一方、後藤小尉と桂木少尉は眠れぬ夜を過ごしていた。
後藤 「どうした、眠れんのか」
桂木 「ああ、もったいなくてな。もうすぐ腐るほど眠れるからな」
後藤 「そうだな」
佐伯 「志乃さん、お願いがあるんだ」
志乃 「なんですよ、こんな時間に」
佐伯 「お願いです。背中を貸してください」
その心情を察し慟哭する志乃。
時間はあらゆる感情を押し流してゆく。
出撃当日。
今中司令 「諸君の任務は此処で改めて言うべくもない。
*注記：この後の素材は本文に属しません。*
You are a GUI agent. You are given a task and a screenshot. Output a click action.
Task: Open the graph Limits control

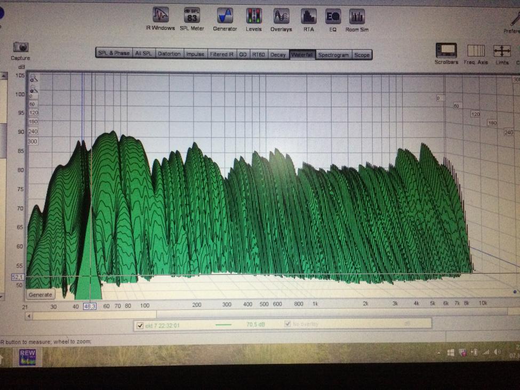[502, 51]
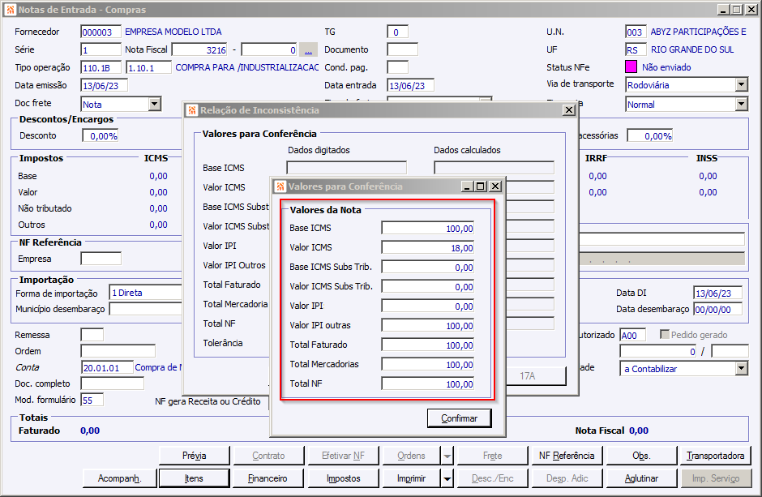Open the arrow next to Imprimir button
762x497 pixels.
click(x=447, y=478)
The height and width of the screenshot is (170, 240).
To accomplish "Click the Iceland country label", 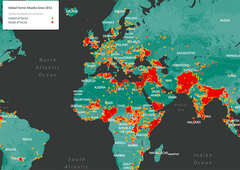I will [72, 11].
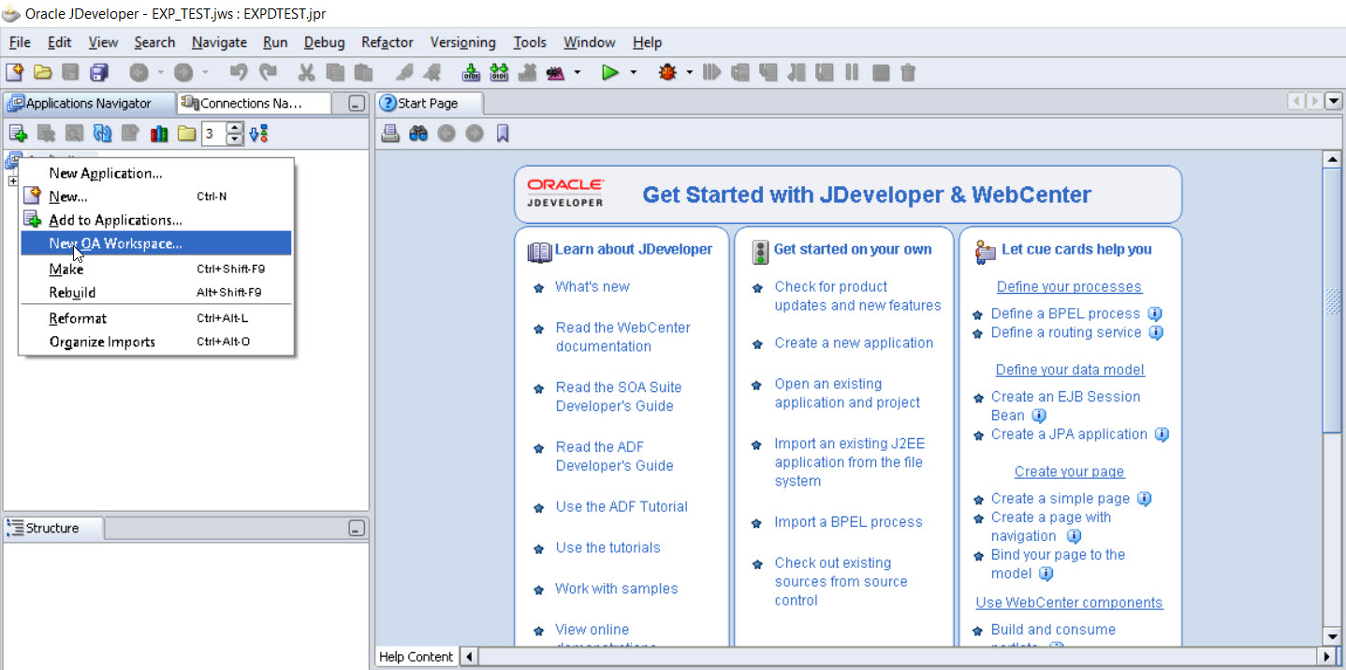Open the profiler dropdown arrow next to the pink icon
Screen dimensions: 1346x670
(576, 72)
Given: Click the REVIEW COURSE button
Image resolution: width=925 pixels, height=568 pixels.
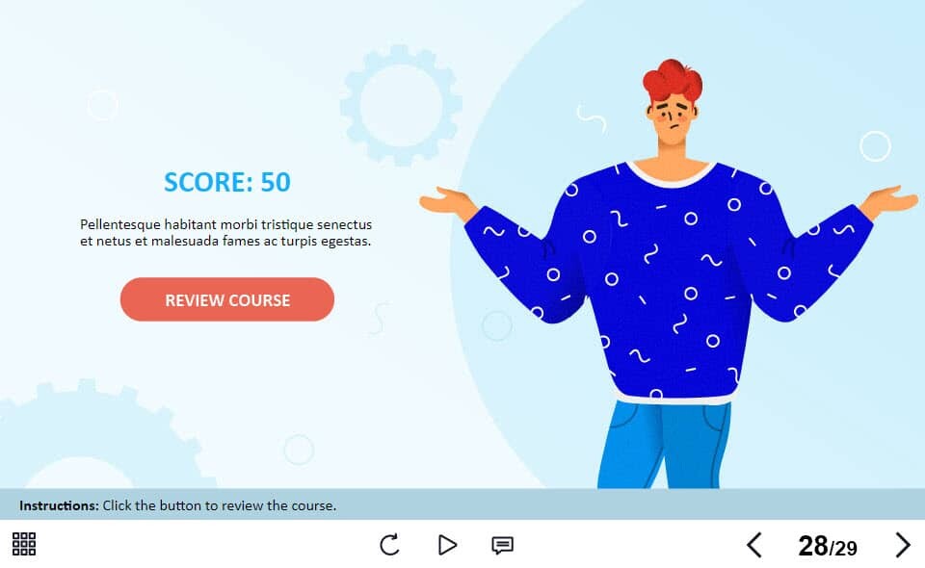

戦局はかかる必死の攻撃を行わなければ国家の興隆が期しがたいところまで来ているのである。物量には物量を持っての戦いは残念ながら我が国力の至らざるところである。物量の敵を倒すには一機よく一艦を葬るこの特攻の作戦しかありえないのである。諸氏の健闘は後へ続く者の模範となる。諸氏の精神は脈々と受け継がれ後から後から諸君に続く。また我々も続く。身体は死しても霊に生きよ。個人に死して国家に生きよ。現代に死して永遠に生きよ」
払暁の出撃の時が迫ってきた。
続く。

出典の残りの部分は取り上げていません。